Records for locating described items:
§
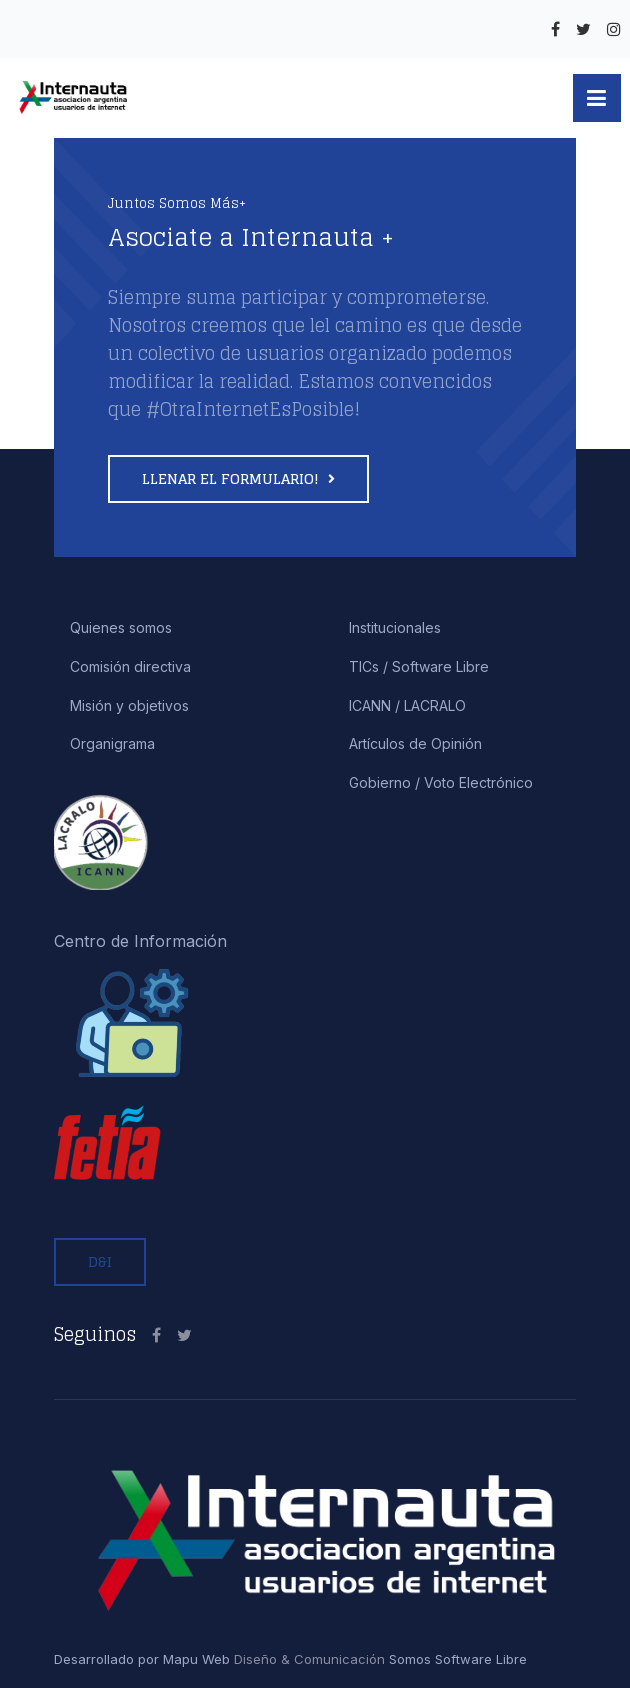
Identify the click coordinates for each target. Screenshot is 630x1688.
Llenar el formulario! (232, 478)
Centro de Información (140, 941)
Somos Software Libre (456, 1659)
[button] (597, 98)
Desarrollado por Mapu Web (142, 1659)
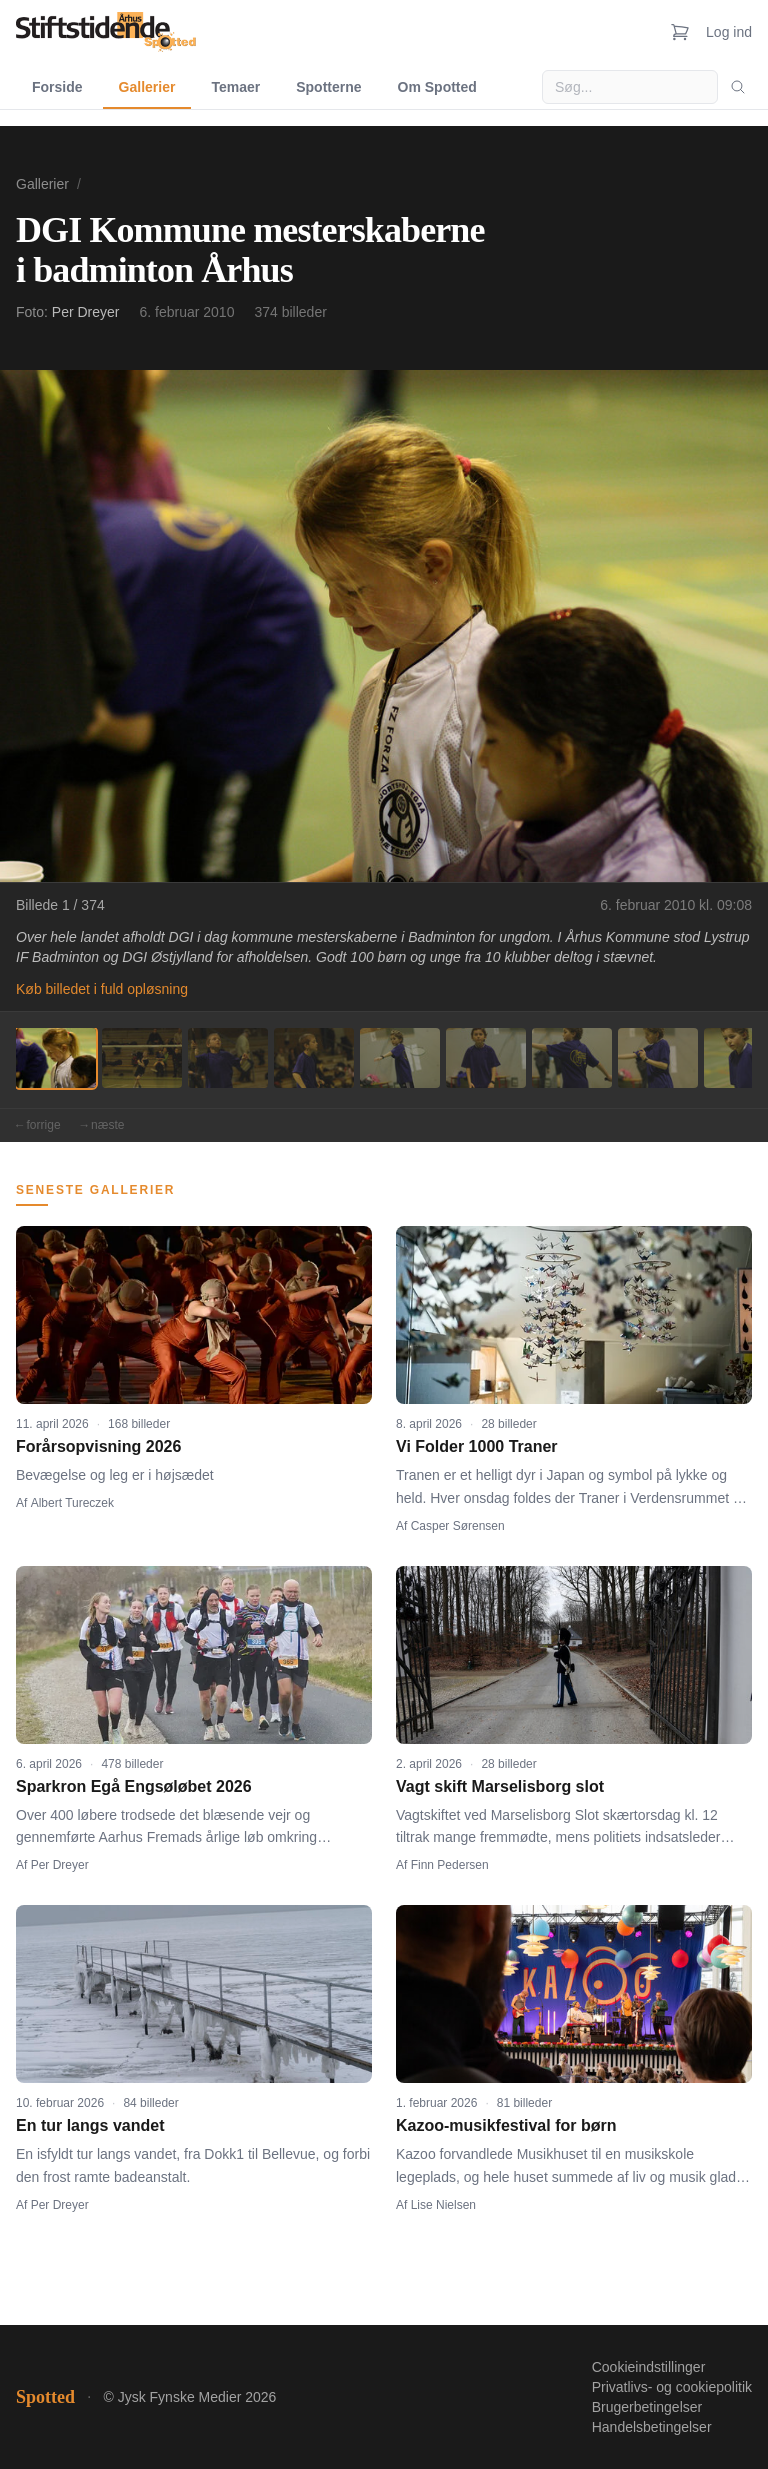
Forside (57, 87)
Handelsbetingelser (652, 2427)
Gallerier (147, 87)
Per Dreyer (86, 312)
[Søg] (738, 87)
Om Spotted (437, 87)
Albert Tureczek (72, 1503)
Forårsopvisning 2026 (98, 1446)
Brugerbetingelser (647, 2407)
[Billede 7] (572, 1058)
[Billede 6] (486, 1058)
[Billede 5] (400, 1058)
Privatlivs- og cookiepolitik (672, 2387)
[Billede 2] (142, 1058)
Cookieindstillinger (649, 2367)
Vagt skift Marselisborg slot (500, 1786)
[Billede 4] (314, 1058)
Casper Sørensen (458, 1526)
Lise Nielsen (443, 2205)
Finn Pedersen (450, 1865)
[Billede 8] (658, 1058)
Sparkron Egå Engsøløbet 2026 (134, 1786)
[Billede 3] (228, 1058)
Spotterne (328, 87)
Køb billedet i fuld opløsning (102, 989)
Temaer (235, 87)
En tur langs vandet (90, 2125)
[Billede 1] (56, 1058)
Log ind (729, 32)
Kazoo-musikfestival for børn (506, 2125)
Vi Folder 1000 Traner (477, 1446)
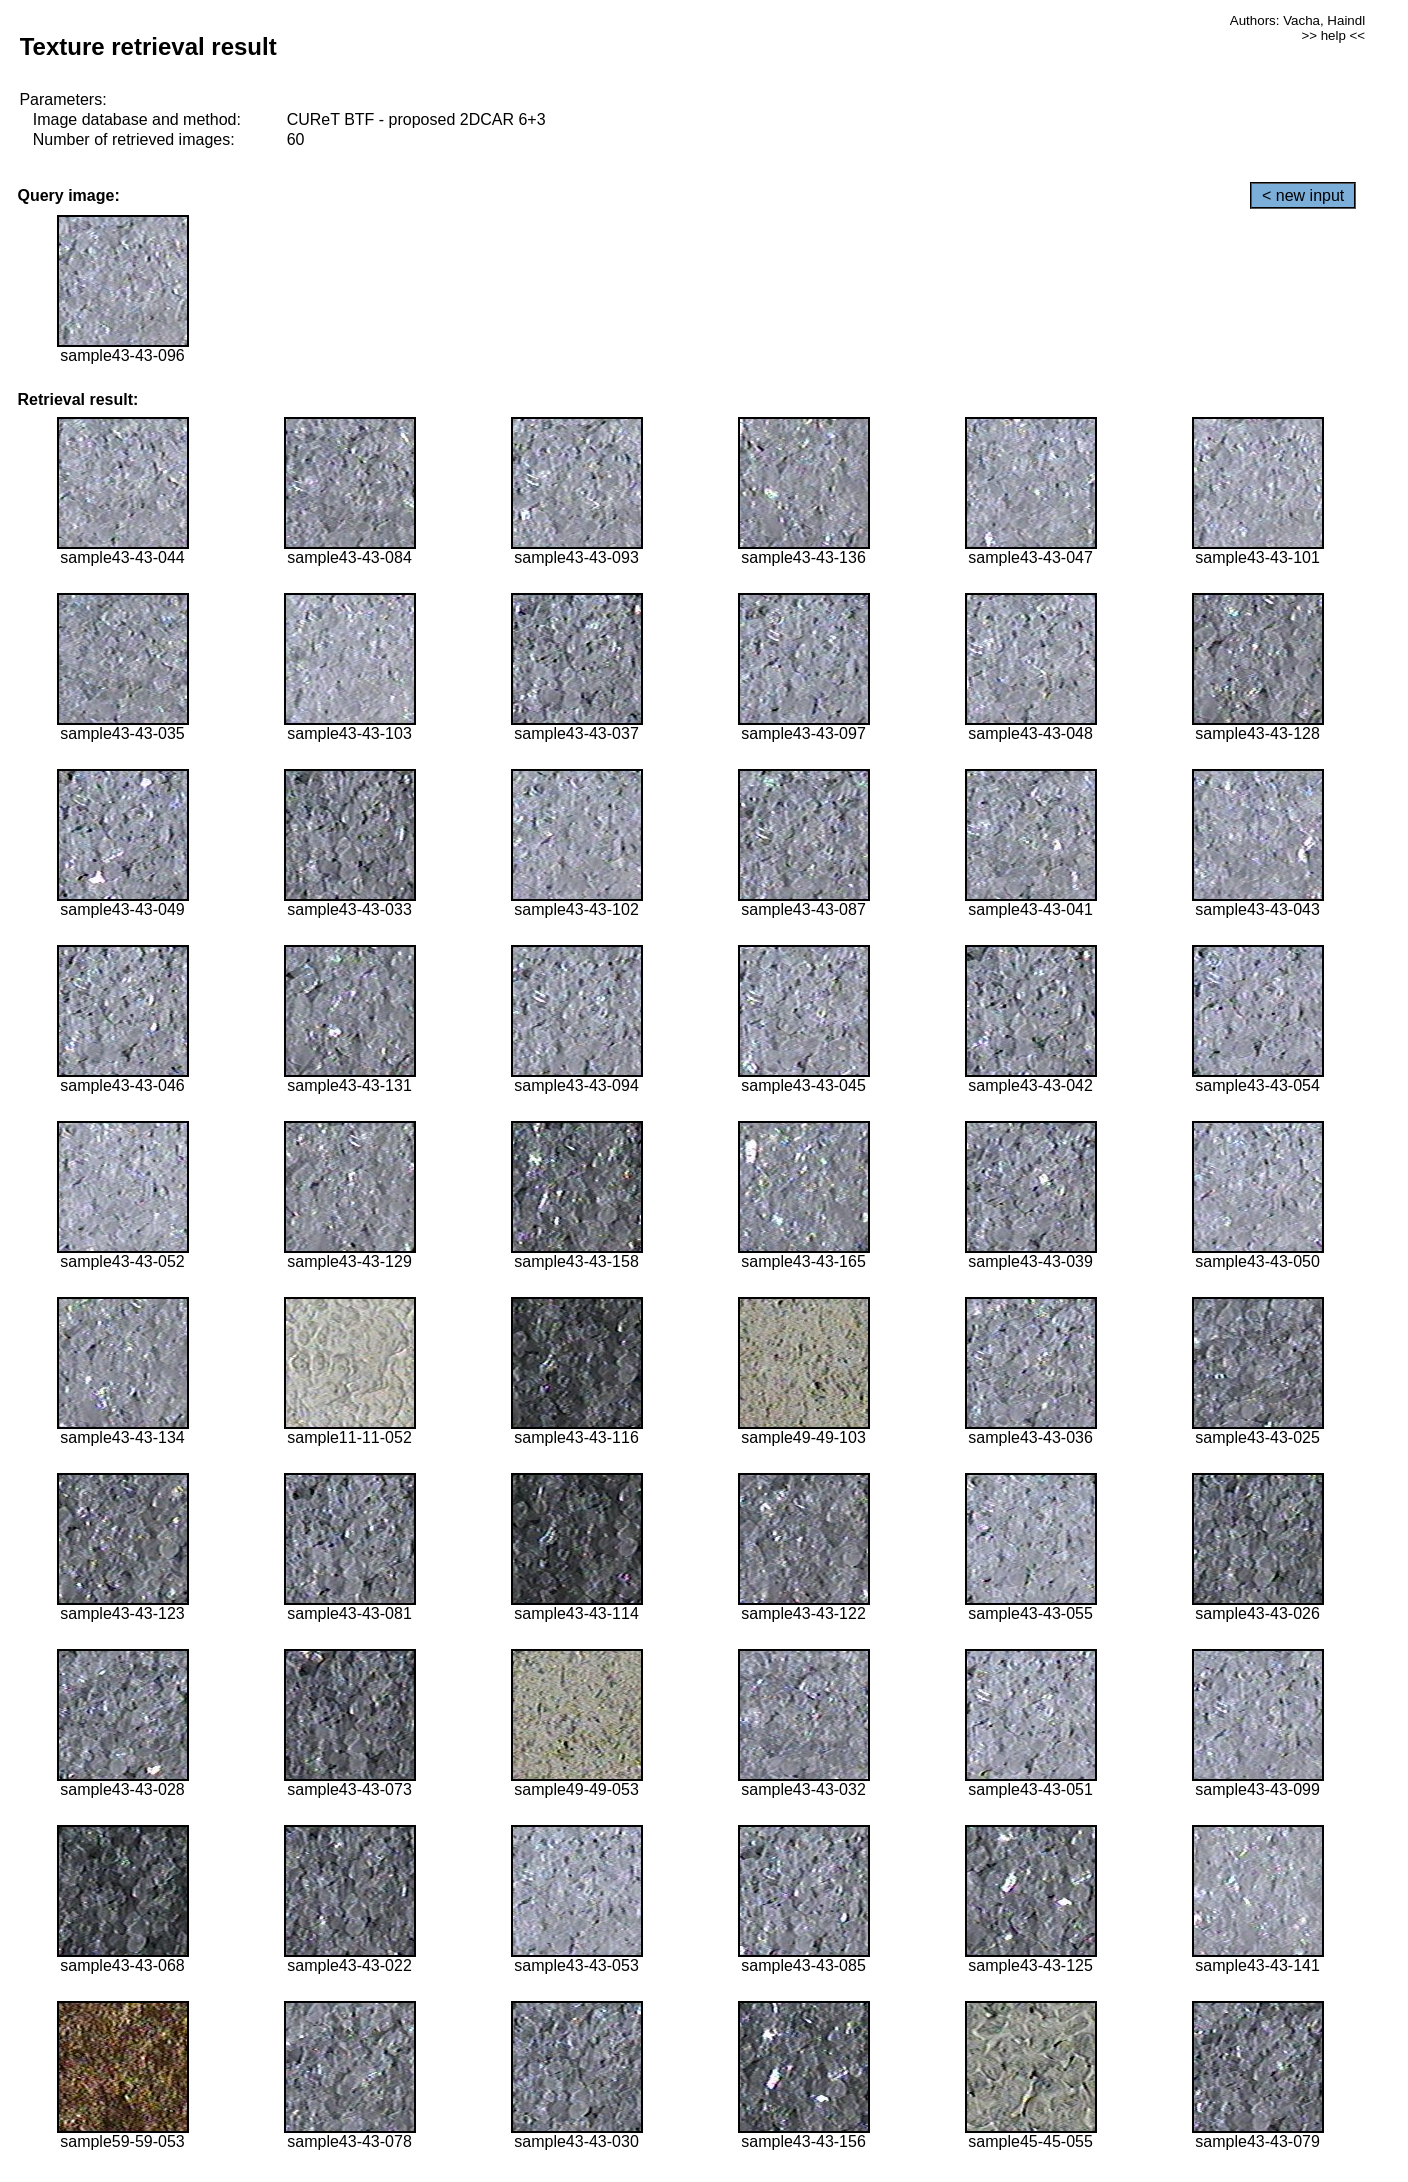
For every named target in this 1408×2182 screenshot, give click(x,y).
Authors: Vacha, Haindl (1297, 20)
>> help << (1333, 35)
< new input (1303, 195)
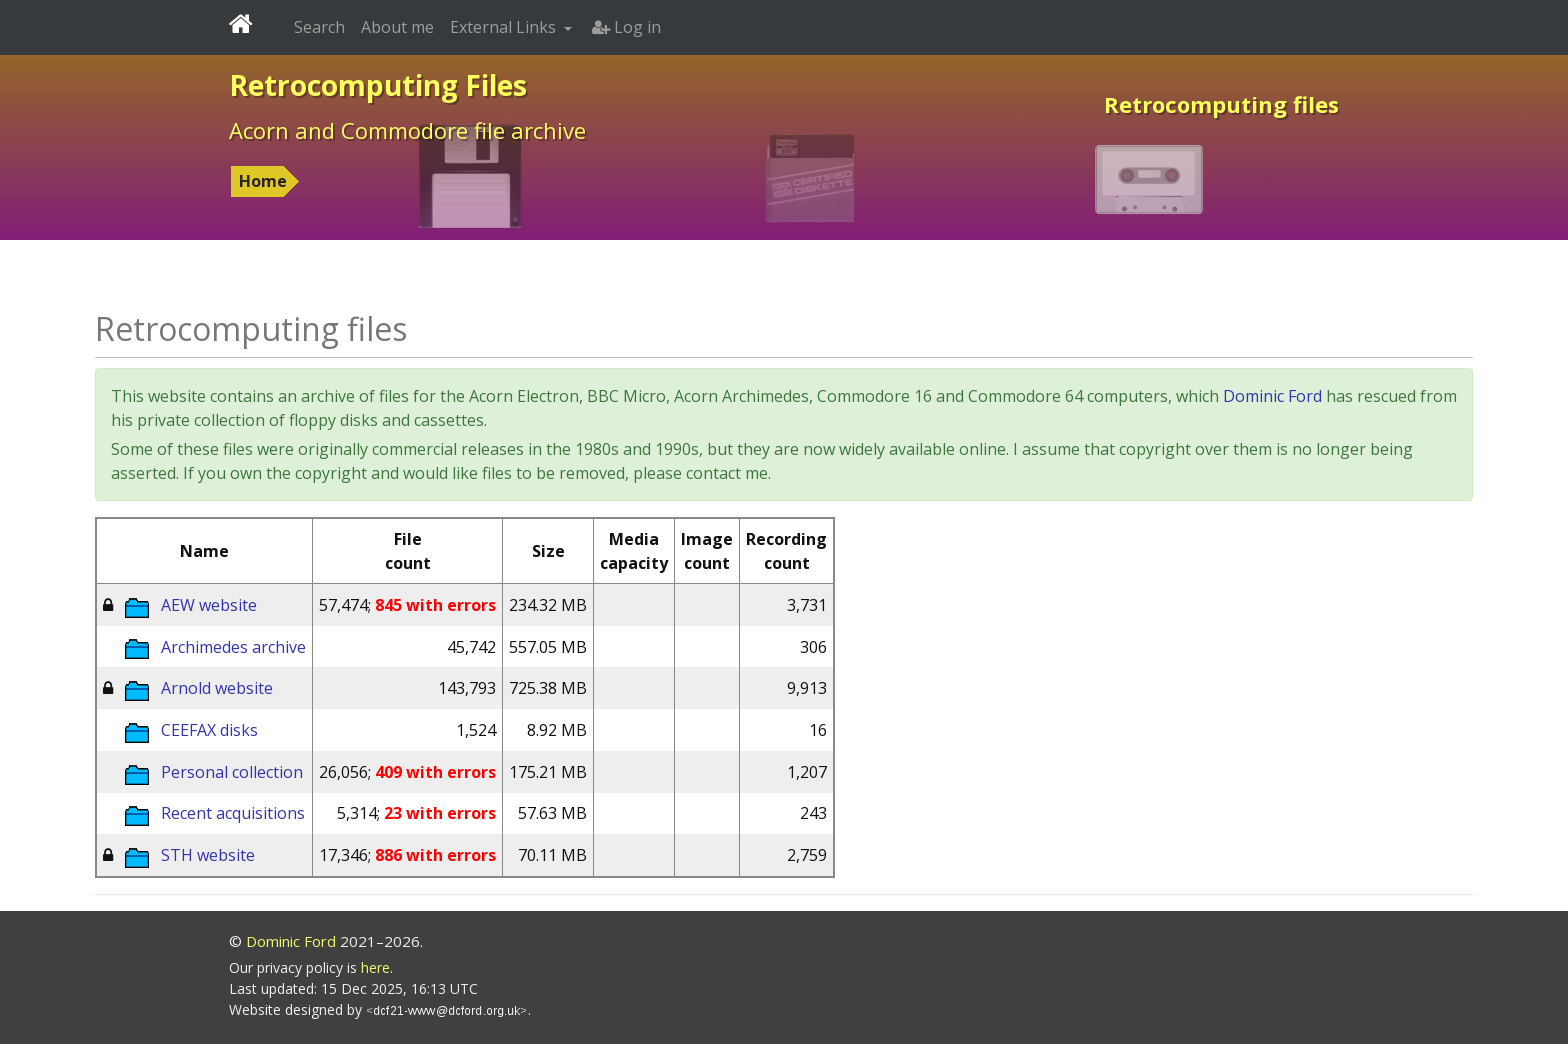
§
Problem description: Rewrite the records from their beginning through the line containing "Vagt skift Marselisborg slot (500, 1786)", substituting "Front page" for "Forside" and keeping everything else the same. Leave the pictures out.

Task output:
Identify the click coordinates for each target. Screenshot is 630x1688.
Llenar el formulario! (232, 478)
Centro de Información (140, 941)
Somos Software Libre (456, 1659)
[button] (597, 98)
Desarrollado por Mapu Web (142, 1659)
Front page (57, 87)
Handelsbetingelser (652, 2427)
Gallerier (147, 87)
Per Dreyer (86, 312)
[Søg] (738, 87)
Om Spotted (437, 87)
Albert Tureczek (72, 1503)
Forårsopvisning 2026 (98, 1446)
Brugerbetingelser (647, 2407)
[Billede 7] (572, 1058)
[Billede 6] (486, 1058)
[Billede 5] (400, 1058)
Privatlivs- og cookiepolitik (672, 2387)
[Billede 2] (142, 1058)
Cookieindstillinger (649, 2367)
Vagt skift Marselisborg slot (500, 1786)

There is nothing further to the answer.